> Task statement: When the word "computer" shows up in a line of the records below, copy that line.
·····
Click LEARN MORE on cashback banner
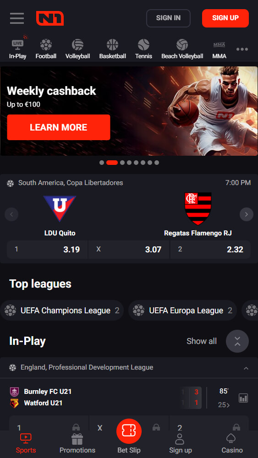 [x=59, y=127]
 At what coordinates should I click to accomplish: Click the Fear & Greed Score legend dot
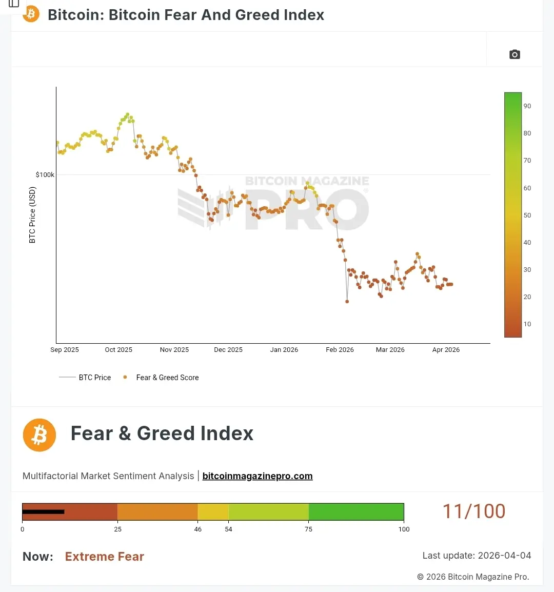(x=125, y=377)
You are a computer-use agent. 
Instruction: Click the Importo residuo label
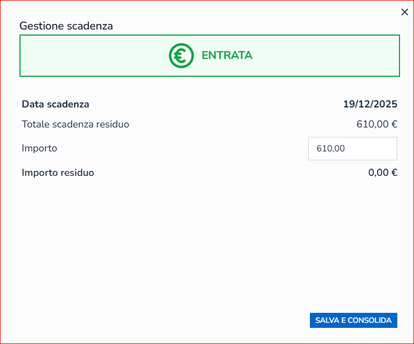click(58, 173)
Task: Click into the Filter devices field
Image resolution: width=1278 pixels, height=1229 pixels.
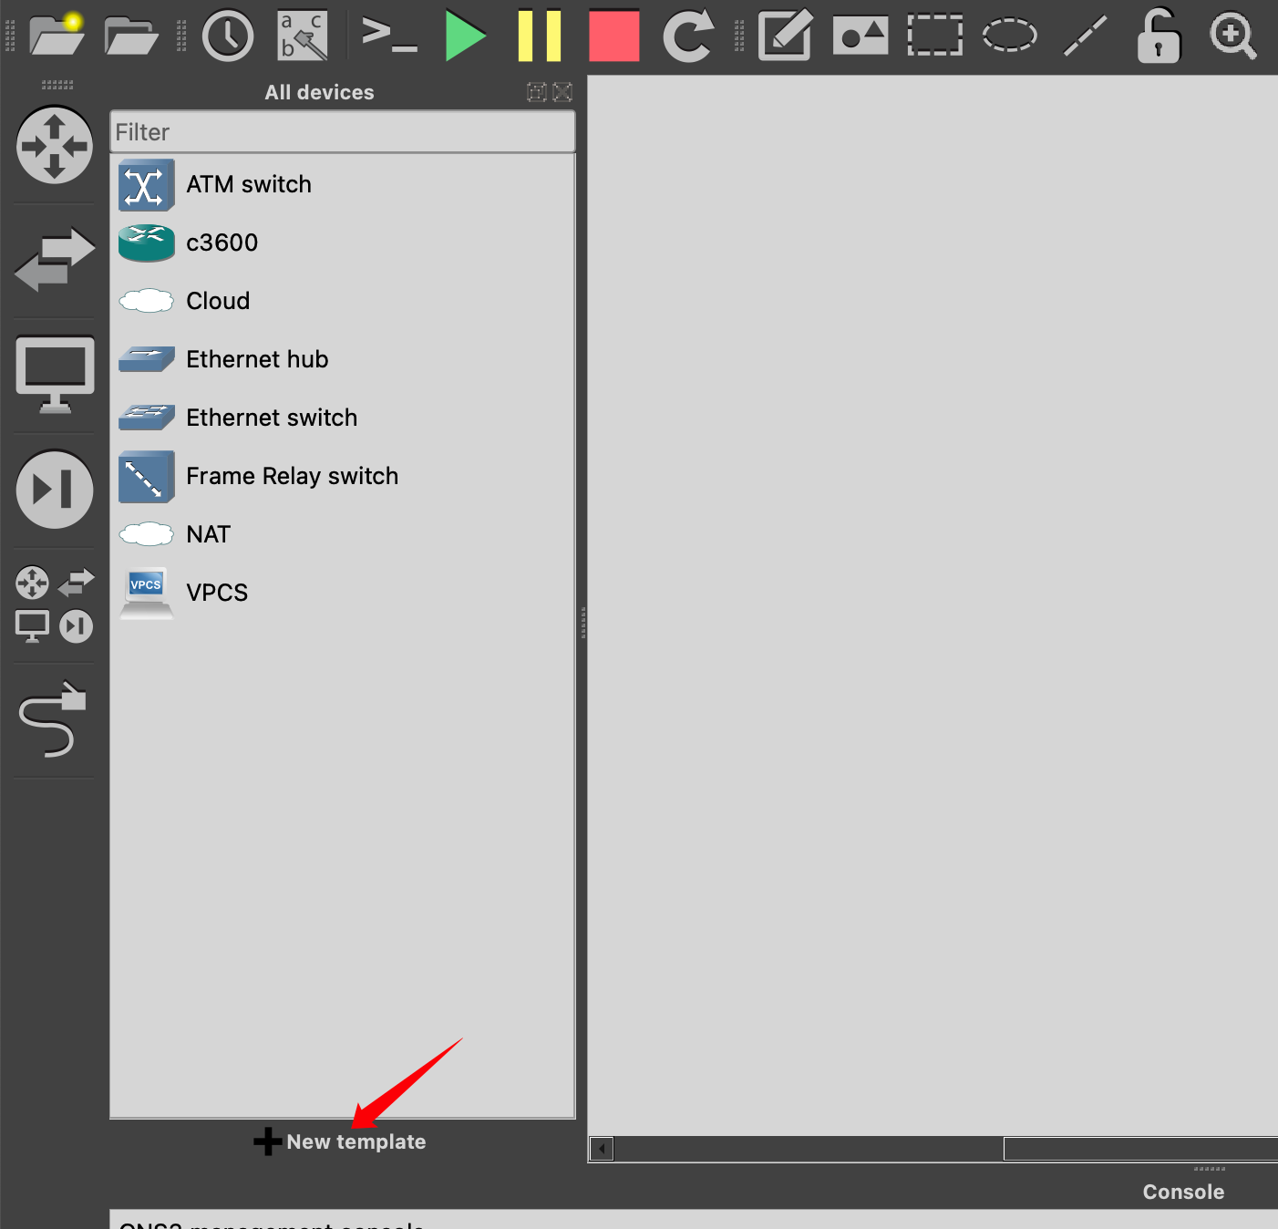Action: click(x=343, y=132)
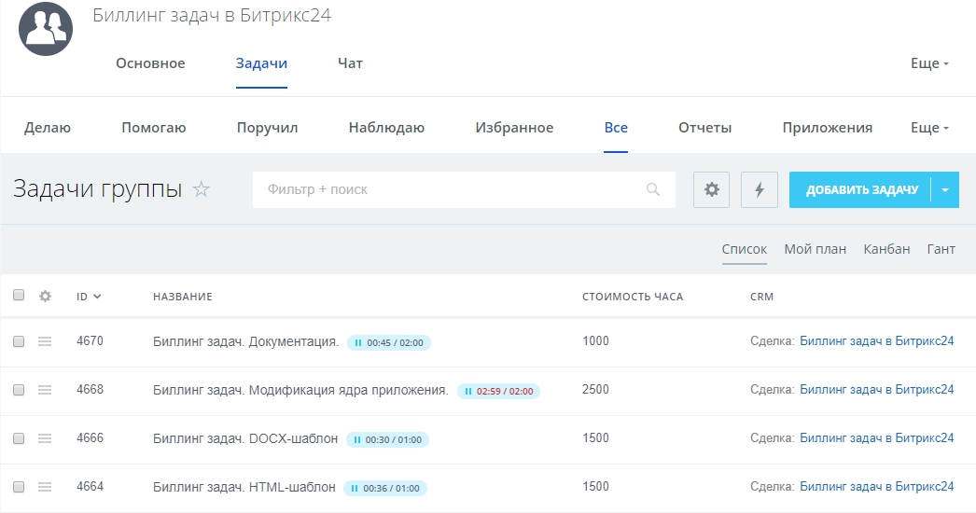This screenshot has width=976, height=513.
Task: Open task list settings gear button
Action: tap(711, 189)
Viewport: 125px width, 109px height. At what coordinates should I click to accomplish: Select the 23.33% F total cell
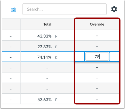click(x=47, y=46)
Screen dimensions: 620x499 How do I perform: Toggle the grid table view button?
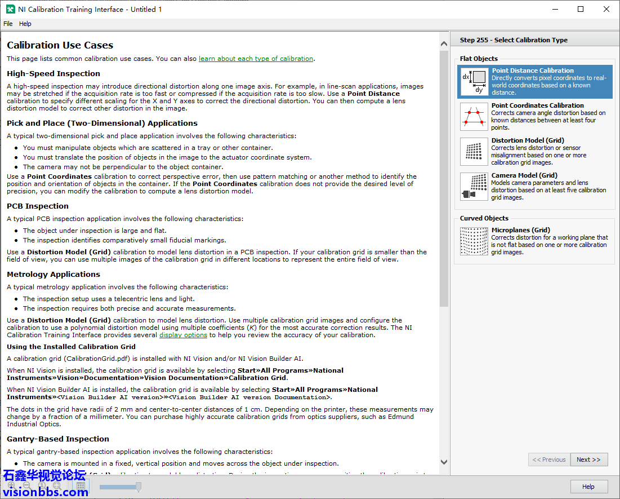pos(81,486)
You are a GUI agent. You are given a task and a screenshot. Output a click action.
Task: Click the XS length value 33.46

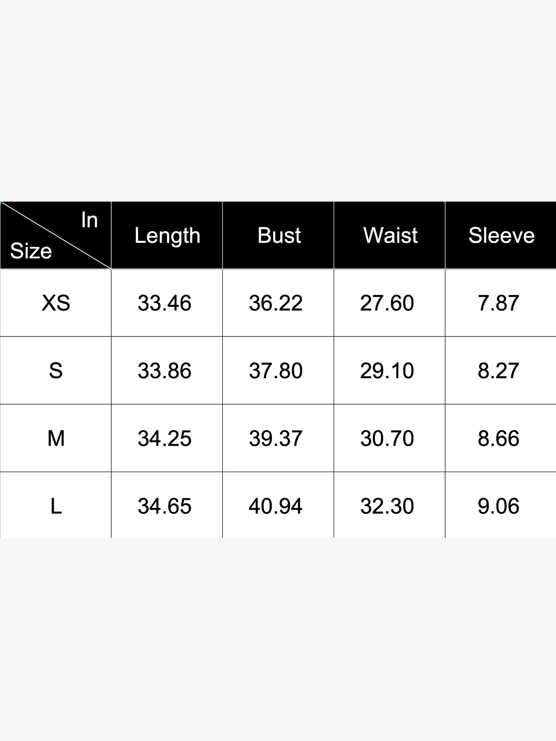click(165, 303)
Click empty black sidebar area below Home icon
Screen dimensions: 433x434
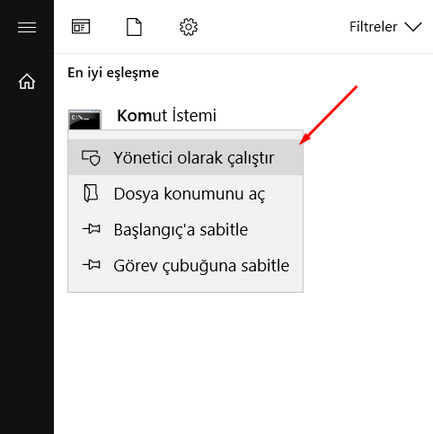click(x=27, y=254)
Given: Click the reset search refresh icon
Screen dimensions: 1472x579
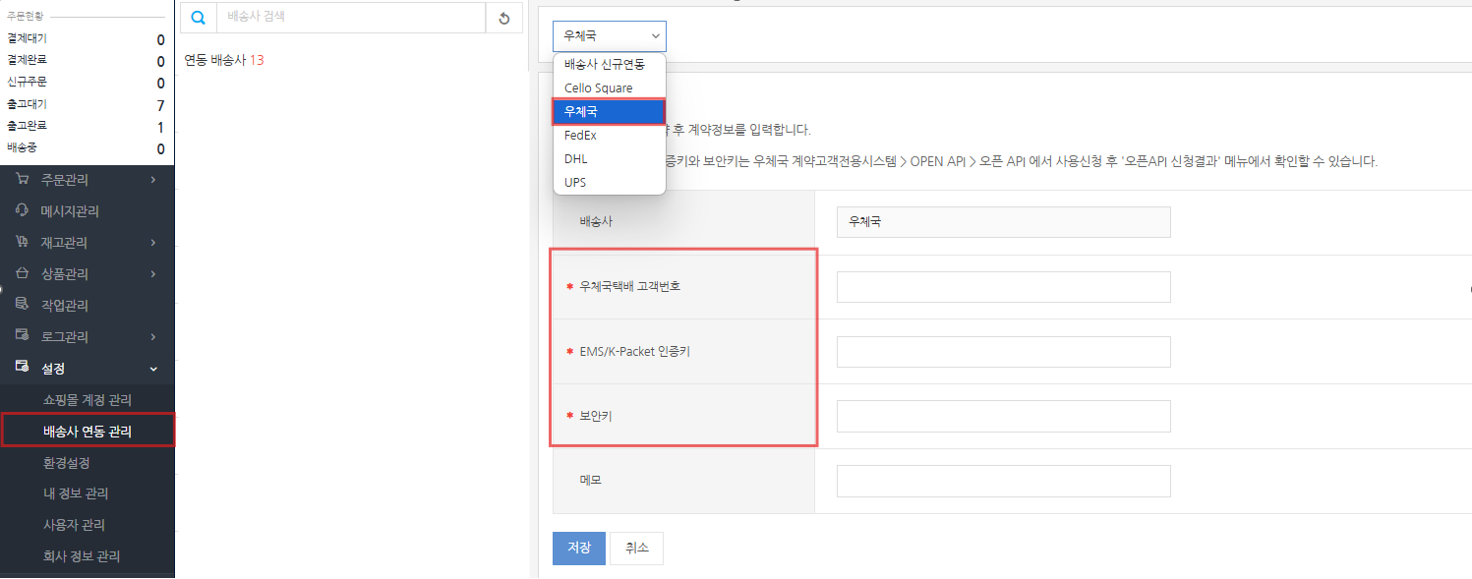Looking at the screenshot, I should pyautogui.click(x=504, y=18).
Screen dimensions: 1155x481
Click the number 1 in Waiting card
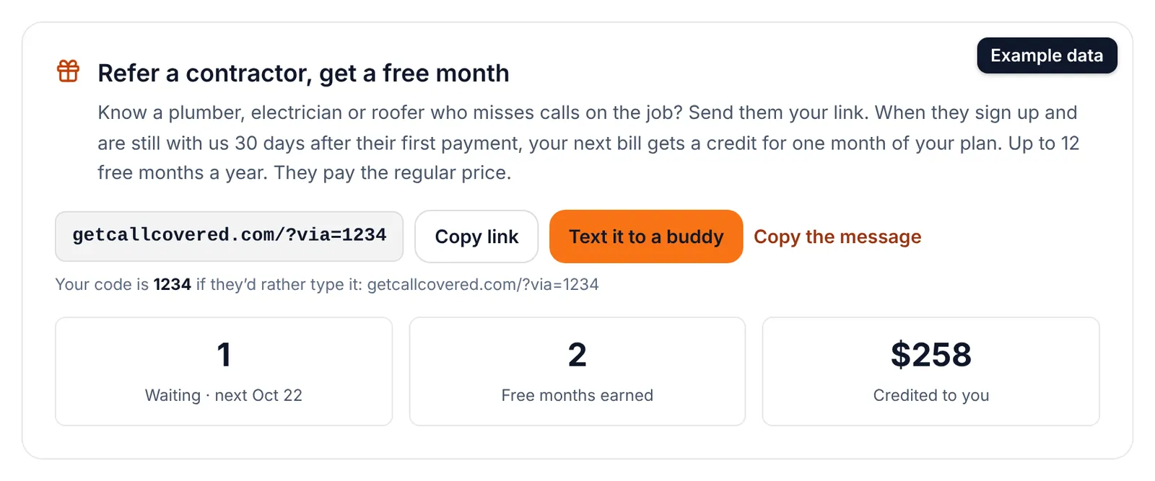click(224, 355)
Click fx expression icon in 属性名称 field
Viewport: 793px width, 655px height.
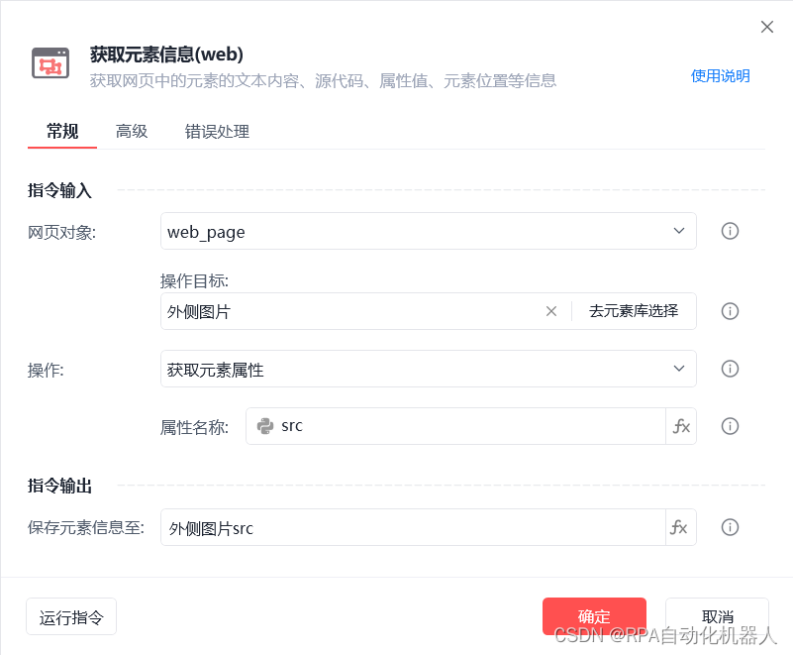coord(681,426)
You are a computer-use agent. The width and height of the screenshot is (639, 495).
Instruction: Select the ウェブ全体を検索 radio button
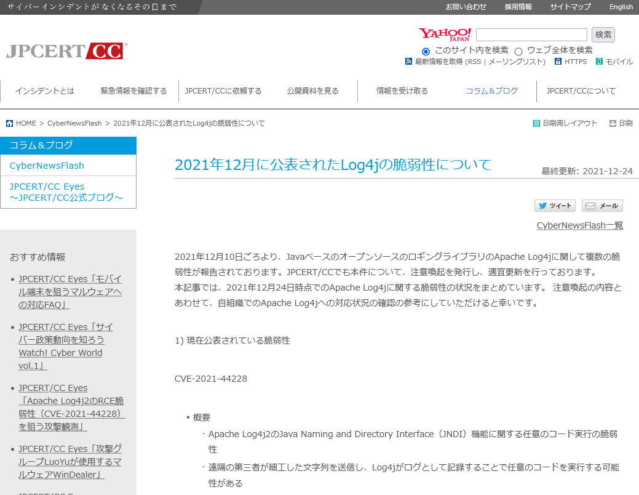[x=518, y=51]
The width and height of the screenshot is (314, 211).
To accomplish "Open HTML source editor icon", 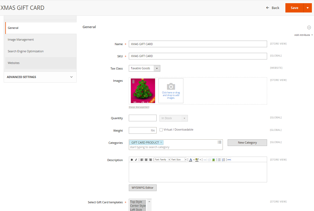I will click(x=229, y=160).
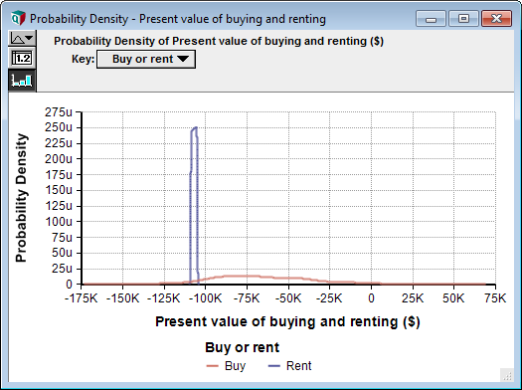Open the uncertainty view type dropdown icon

tap(22, 38)
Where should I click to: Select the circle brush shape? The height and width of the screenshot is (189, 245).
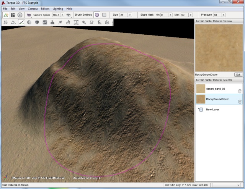point(97,15)
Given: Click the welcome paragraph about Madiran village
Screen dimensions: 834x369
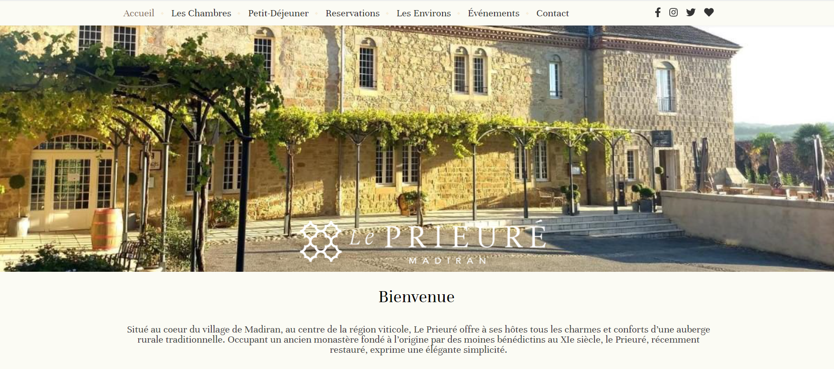Looking at the screenshot, I should (418, 340).
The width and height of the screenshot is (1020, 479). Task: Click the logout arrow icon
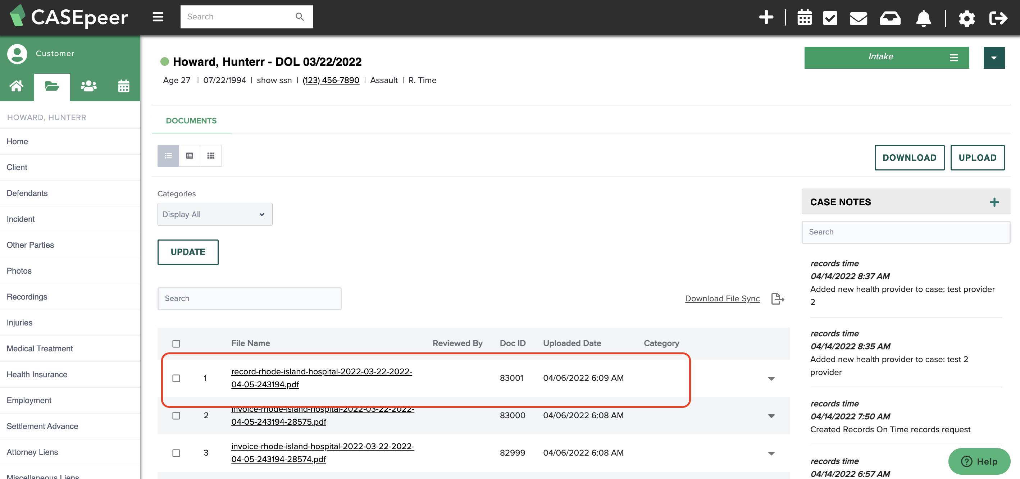[998, 18]
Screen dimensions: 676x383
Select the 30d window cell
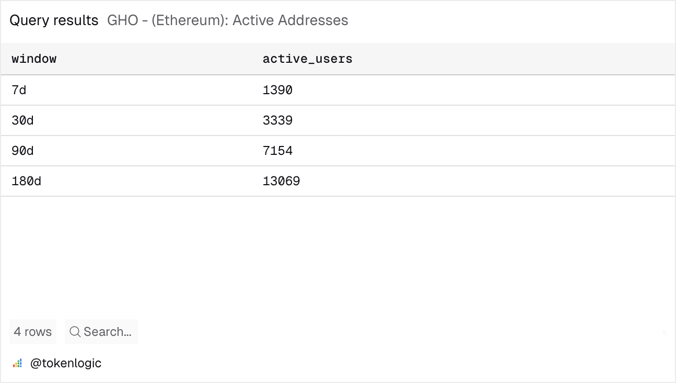pyautogui.click(x=22, y=121)
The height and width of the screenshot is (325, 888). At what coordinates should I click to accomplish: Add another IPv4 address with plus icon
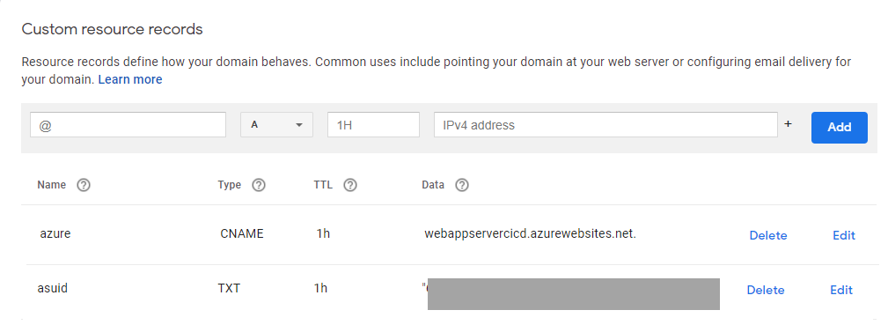point(788,124)
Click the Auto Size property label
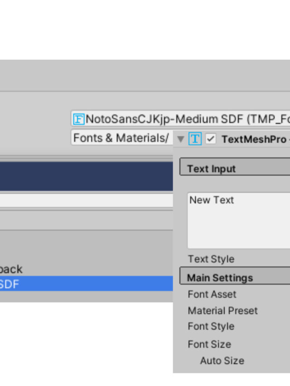Screen dimensions: 290x386 (x=222, y=361)
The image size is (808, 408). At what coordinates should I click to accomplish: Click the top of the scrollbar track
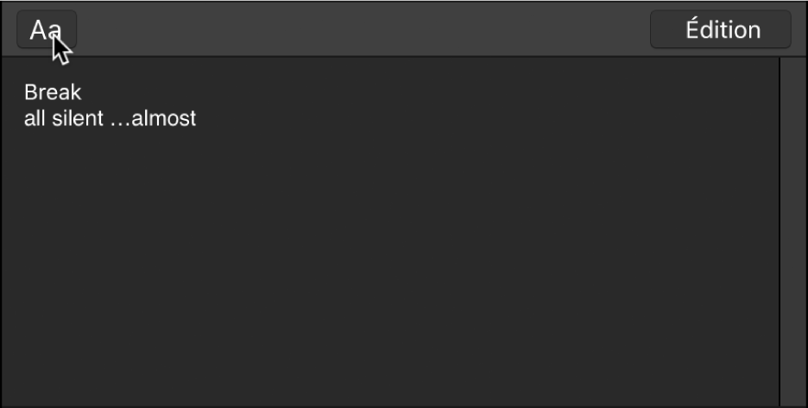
·····
> The answer:
You are a computer-use agent. 
You are a computer-use agent. The width and height of the screenshot is (639, 495).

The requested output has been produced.